A few studies have suggested a difference in the risk of lung cancer between men and women who have smoked a comparable amount of tobacco, but most of the available evidence does not support this gender difference.

The higher rate of lung cancer among the black population compared with the rates in other ethnic groups in the United States is probably explained by the higher tobacco consumption in that population. The lower risk of lung cancer among smokers in China and Japan compared with the risks among smokers in Europe and North America may be due to the relatively recent beginning of regular heavy smoking in Asia, although differences in the composition of traditional smoking products and in genetic susceptibility may also play a role.

Secondhand Tobacco Smoke

The epidemiologic evidence and biologic plausibility support a causal association between secondhand exposure to cigarette smoke and lung cancer risk in nonsmokers. The evidence of a high relative risk in the original studies has been challenged on the basis of both possible confounding by active smoking, diet, or other factors and possible reporting bias. However, when these factors were taken into account, the association was confirmed, and the excess risk was on the order of 20% to 25%.

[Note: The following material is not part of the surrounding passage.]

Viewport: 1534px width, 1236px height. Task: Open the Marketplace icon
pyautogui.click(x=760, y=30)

The effect of involuntary smoking appears to be present for both household exposure, mainly from the spouse, and workplace exposure. By contrast, little evidence has been found for an effect of childhood involuntary smoking exposure.

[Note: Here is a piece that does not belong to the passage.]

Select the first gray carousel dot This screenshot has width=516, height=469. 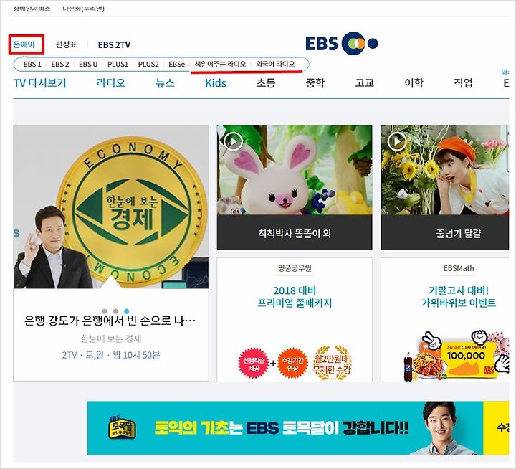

Confounding Effects of Tobacco Smoking

The importance of tobacco smoking in the causation of lung cancer complicates the investigation of the other causes of this disease because tobacco smoking may act as a powerful confounder. For example, a population of industrial workers exposed to a suspected carcinogen may smoke more than the unexposed comparison population. An excessive lung cancer risk in the exposed group, especially if small, might be due to the difference in smoking rather than to the effect of the occupational agent. One solution is to restrict the investigation to lifetime nonsmokers. However, they may represent a selected group, with low prevalence of exposure to many agents of interest. An alternative is to collect detailed information on smoking habits and to compare the effect of the suspected carcinogens across different groups of smokers. This approach has shown that tobacco smoking as a confounder rarely completely explains excess risks larger than about 50%.

Interaction Between Tobacco Smoke and Other Lung Carcinogens

Other carcinogens may interact with tobacco smoke in the determination of their carcinogenic action on the lung. In other words, the absolute or relative risk from exposure to another agent may be greater (or smaller) among heavy smokers compared with the corresponding risk among light smokers and nonsmokers. The interaction may take place at the stage of exposure; that is, the other agent has to be absorbed on the tobacco particles to penetrate the lung. Or it may take place at some stage of the carcinogenic process, for example, on induction of common metabolic enzymes or activation of common molecular targets. The empirical evidence for an interaction between tobacco smoking and other agents is scanty, mainly because of lack of data among light smokers and nonsmokers. The interaction between asbestos exposure and tobacco smoking falls between the additive and the multiplicative model. The interaction between radon exposure and tobacco smoking best fits a submultiplicative model; data for other agents are too sparse to allow conclusions.

Use of Smokeless Tobacco Products

Few studies have investigated the risk of lung cancer among users of smokeless tobacco products. In two large cohorts of US volunteers, the relative risk of lung cancer associated with spit tobacco use among nonsmokers was 1.08 (95% confidence interval [CI], 0.64–1.83) and 2.00 (95% CI, 1.23–3.24). In a Swedish cohort, the relative risk of lung cancer for every use of snus was 0.80 (95% CI, 0.61–1.05). In a large case–control study from India, the relative risk of lung cancer for every use of tobacco-containing chewing products was 0.74 (95% CI, 0.57–0.96). Overall, the evidence of an increased risk of lung cancer from use of smokeless tobacco products is weak; the apparent protective effect detected in studies including smokers may be due to uncontrolled negative confounding.